Ces révélations sont extrêmement gênantes pour Ankara, soupçonné par ses alliés occidentaux de soutenir les mouvements extrémistes syriens, dont le groupe djihadiste Etat islamique (EI).  Ankara avait en effet déjà rechigné à prendre part aux hostilités contre l’EI, alors que les combats avaient littéralement lieux à ses portes. A l’époque la cité kurde de Kobané, à seulement quelques kilomètres de la frontière, était assiégée et sa population menacée d’un massacre sans précédent. Le président Recep Tayyip Erdogan avait alors refusé d’intervenir pour secourir les kurdes, ennemis de son régime.  Il faut rappeler qu’Ankara a connu des difficultés constantes concernant la volonté d’indépendance de la minorité kurde sur son territoire.

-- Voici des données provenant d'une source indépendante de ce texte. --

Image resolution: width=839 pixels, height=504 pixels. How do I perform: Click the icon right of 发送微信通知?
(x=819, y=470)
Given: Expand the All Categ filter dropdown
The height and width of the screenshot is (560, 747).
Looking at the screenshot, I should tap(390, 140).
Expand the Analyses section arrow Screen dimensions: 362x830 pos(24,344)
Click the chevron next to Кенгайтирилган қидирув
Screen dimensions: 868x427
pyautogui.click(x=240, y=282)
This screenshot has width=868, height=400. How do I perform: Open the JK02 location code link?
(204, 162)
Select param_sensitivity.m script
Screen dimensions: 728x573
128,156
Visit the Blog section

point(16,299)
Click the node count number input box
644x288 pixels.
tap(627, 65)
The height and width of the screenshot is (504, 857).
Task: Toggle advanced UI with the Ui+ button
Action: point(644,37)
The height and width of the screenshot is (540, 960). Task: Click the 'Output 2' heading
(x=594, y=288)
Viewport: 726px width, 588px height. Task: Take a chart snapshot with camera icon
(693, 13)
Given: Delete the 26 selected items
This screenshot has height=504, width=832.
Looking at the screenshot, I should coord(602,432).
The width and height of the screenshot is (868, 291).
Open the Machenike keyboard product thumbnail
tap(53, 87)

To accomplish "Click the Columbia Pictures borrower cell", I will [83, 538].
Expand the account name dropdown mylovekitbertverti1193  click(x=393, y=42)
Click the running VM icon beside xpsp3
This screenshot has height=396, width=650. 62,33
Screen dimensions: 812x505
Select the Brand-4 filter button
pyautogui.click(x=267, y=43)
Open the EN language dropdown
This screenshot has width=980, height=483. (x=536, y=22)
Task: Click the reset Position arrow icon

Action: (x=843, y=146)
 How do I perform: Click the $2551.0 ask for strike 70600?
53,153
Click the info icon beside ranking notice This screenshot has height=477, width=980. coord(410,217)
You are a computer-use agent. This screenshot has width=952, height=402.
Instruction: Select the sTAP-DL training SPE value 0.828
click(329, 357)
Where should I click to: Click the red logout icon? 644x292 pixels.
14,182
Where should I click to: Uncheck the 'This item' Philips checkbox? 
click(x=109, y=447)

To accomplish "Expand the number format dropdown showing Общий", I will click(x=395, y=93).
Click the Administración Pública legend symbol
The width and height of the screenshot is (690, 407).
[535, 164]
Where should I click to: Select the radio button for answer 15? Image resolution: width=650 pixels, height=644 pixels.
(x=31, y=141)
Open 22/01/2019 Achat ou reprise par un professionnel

Le chef du principal parti d’opposition, qui avait déjà repris à son compte les accusations lancées par Cumhuriyet, a dénoncé la politique syrienne du gouvernement. « Comment la Turquie peut-elle envoyer des armes lourdes à une organisation qu’elle qualifie de terroriste, c’est-à-dire (le groupe djihadiste de) l’Etat islamique ? », a déclaré le président du parti républicain du peuple (CHP, social-démocrate), Kemal Kiliçdaroglu. « Ces images sont très gênantes pour le prestige de la Turquie, a-t-il ajouté. Ceux qui envoient illégalement des armes dans un pays musulman ont les mains tachées de sang. »

Le gouvernement d’Ankara, qui a toujours nié livrer des armes aux rebelles extrémistes syriens, avait réussi à empêcher la diffusion de ces premières images. Le sujet est sensible et fait l’objet d’un black-out total depuis plus d’un an. Le grand public ne connaissait de cette affaire que quelques images filmées par un téléphone portable, de qualité médiocre, montrant gendarmes et agents des services secrets arme au poing, sur le bord d’une route. Le scandale avait alors été évité de justesse, après quelques échanges téléphoniques avec la capitale.

Erdogan, furieux, a attribué la responsabilité de cette affaire à l’organisation de l’imam Fethullah Gülen, un de ses anciens alliés qu’il accuse depuis l’hiver 2013 de vouloir renverser le gouvernement. « Je pense que la personne qui a écrit cet article exclusif paiera un prix très lourd pour ça (…) je ne le laisserai pas s’en sortir impunément », a averti M. Erdogan. La risposete ne s’est en effet pas fait attendre : Quelques heures après les révélations de Cumhuriyet, un procureur d’Istanbul a annoncé dans un communiqué avoir ouvert une enquête judiciaire pour des faits de « terrorisme » contre le quotidien. Il a également requis l’interdiction de la publication d’images qui, a-t-il dit, « sont contraires à la réalité. »

A moins d’une semaine des délicates – voire cruciales – élections législatives du 7 juin, ces révélations affaiblissent le Parti de la justice et du développement. Premier ministre de 2003 à 2014, chef de l’Etat depuis, M. Erdogan est régulièrement taxé par ses détracteurs de dérive autoritaire et d’islamiste obscurantiste. L’homme fort du pays n’en est pas à son premier scandale. La semaine dernière il s’en était pris au New York Times, accusé « d’ingérence » après qu’un éditorial lui reproche ses « intimidations » contre la presse indépendante turque.  Pas plus tard qu’aujourd’hui une nouvelle la polémique a fait surface. Lancée par Kemal Kiliçdaroglu, elle vise le gigantesque et luxueux palais de Recep Tayyip Erdogan, signe selon lui de la folie des grandeurs et de la dérive autoritaire de l’homme fort du pays. Lors d’une réunion publique samedi à Izmir, il a fustigé ces « messieurs d’Ankara » pour lesquels on a « construit des palais, livré des avions, acheté des voitures Mercedes (…) et des sièges en or [pour recouvrir] les toilettes ».